PLE is a serious late complication occurring in 4% to 13% of Fontan patients. Clinical features include hypoalbuminemia, ascites, pleural effusions, diarrhea, malaise, and lymphocytopenia. Fecal alpha-1-antitrypsin levels increase prior to the development of hypoalbuminemia and clinical symptoms. The mortality rate is 40% to 56% within 5 years. Medical therapies effective in some, but not all, include high-dose spironolactone, heparin, and corticosteroids. The mechanism of PLE remains poorly understood and does not necessarily relate to poor Fontan hemodynamics. Fontan revision and orthotopic heart transplantation have sometimes been successful in refractory cases.

Other long-term complications following the atriopulmonary Fontan include thromboembolism in 10% to 25%, sinus node dysfunction and atrial arrhythmias in 20% to 56%, Fontan pathway obstruction, coronary sinus hypertension, decreased ventricular function, and increasing cyanosis secondary to collateral circulation and right-to-left shunting of various types.

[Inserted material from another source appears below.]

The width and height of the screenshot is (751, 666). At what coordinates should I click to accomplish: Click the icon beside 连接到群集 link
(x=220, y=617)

The natural history of the VSD in tricuspid atresia is a relative decrease in size with an associated increase in LV-to-RV obstruction (with a form of subaortic stenosis in patients with transposed great arteries). This is often precipitated by volume unloading, as occurs with the Fontan or Glenn procedure.

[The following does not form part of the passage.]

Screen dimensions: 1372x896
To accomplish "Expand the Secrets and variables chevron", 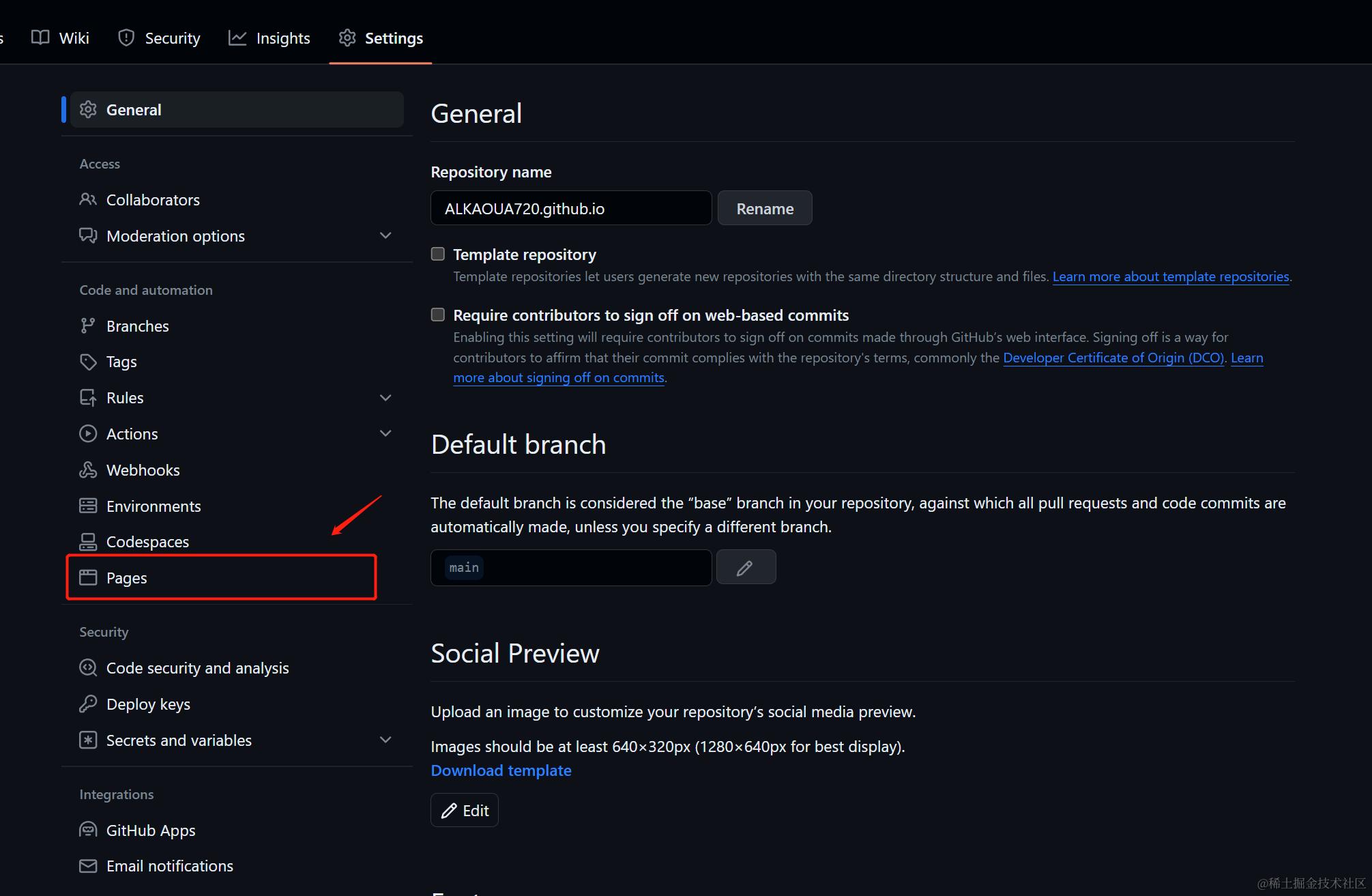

Comments: The exercise test employed an incremental ramp protocol with increments of ¼ Watt per kg of body weight per minute. The protocol is designed to achieve an exercise duration of between 8 and 12 minutes. This duration is designed to achieve a maximal cardiac and pulmonary effort.

Oxygen saturation at rest was 96% and at peak exercise was 92%, which was within normal limits for the test altitude (5200 feet).

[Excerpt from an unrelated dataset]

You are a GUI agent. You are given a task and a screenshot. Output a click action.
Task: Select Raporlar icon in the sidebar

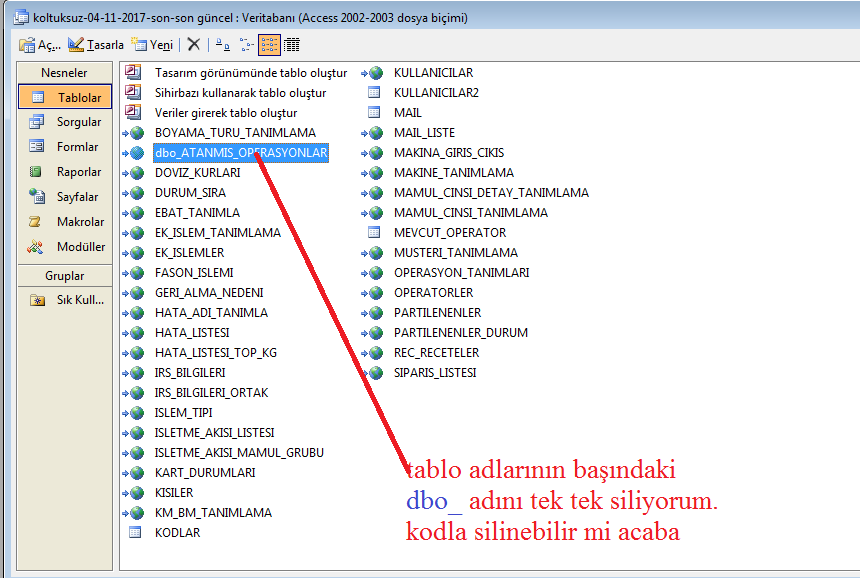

There has been a significant reduction in her exercise capacity from a study 2 years previously. A reduction in ventilatory efficiency is common in patients following a Fontan procedure. This may be secondary to elevated pulmonary artery pressures, elevated left heart filling pressures, chest wall deformities secondary to previous thoracotomy or VQ mismatch. Chronotropic incompetence is also common following Fontan palliation and will adversely affect exercise capacity.

Exercise testing with collection of metabolic data is a useful diagnostic tool for determining the timing of listing for heart transplantation. Such testing has been documented to be safe with a low risk of adverse events in outpatients with congestive heart failure in the setting of palliated congenital heart defects. A peak oxygen consumption of less than 14 mL/kg/min is used as a criterion for listing in an adult population without congenital heart disease. This value is not applicable to the child or young adult with congenital heart disease who will often have a higher peak V o ₂ at the time of heart transplantation. A more applicable cutoff value may be a peak oxygen consumption less than 50% predicted. Similarly, a peak oxygen pulse of less than 10 mL/beat, which has been used as an indication for heart transplantation in the adult without congenital heart disease, may not be applicable in this instance.